Bioeconomia e soberania alimentar
A mandioca é mais que um alimento: é herança cultural, moeda social e eixo econômico. Em 2024, a agricultura familiar movimentou R$ 145 milhões no Amapá, e a mandiocultura respondeu por uma parcela expressiva desse montante. O governo estadual investiu R$ 2,8 milhões diretamente no setor, beneficiando cerca de 600 famílias produtoras.
O uso do Guardião Rural consolida um novo modelo de produção sustentável, em que a tecnologia apoia o território e o conhecimento local. A mandioca gera farinhas, tucupi, goma, biofilmes e bioplásticos experimentais, tornando-se um vetor da bioeconomia regional — conceito que une conservação e geração de renda.
Desafios e perspectivas
A principal barreira para a expansão do aplicativo ainda é a conectividade rural. Em muitas comunidades, o acesso à internet é precário, o que limita o uso contínuo da ferramenta. Por isso, o governo do Amapá e a Embrapa estudam lançar uma versão offline, que permitirá o envio dos dados assim que o agricultor tiver sinal disponível.
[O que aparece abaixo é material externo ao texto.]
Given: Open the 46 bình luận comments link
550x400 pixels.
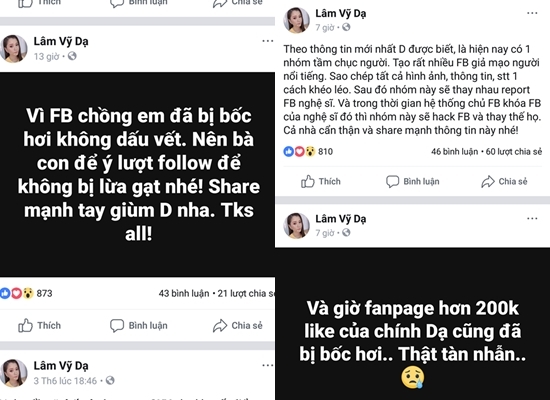Looking at the screenshot, I should (x=454, y=152).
Mesmo com limitações, o Guardião Rural já se destaca como um exemplo de política pública baseada em ciência e participação comunitária. O aplicativo não apenas protege lavouras, mas também fortalece o vínculo entre o Estado e os territórios produtivos — mostrando que a Amazônia pode inovar a partir de dentro, com soluções criadas por quem vive e conhece a floresta.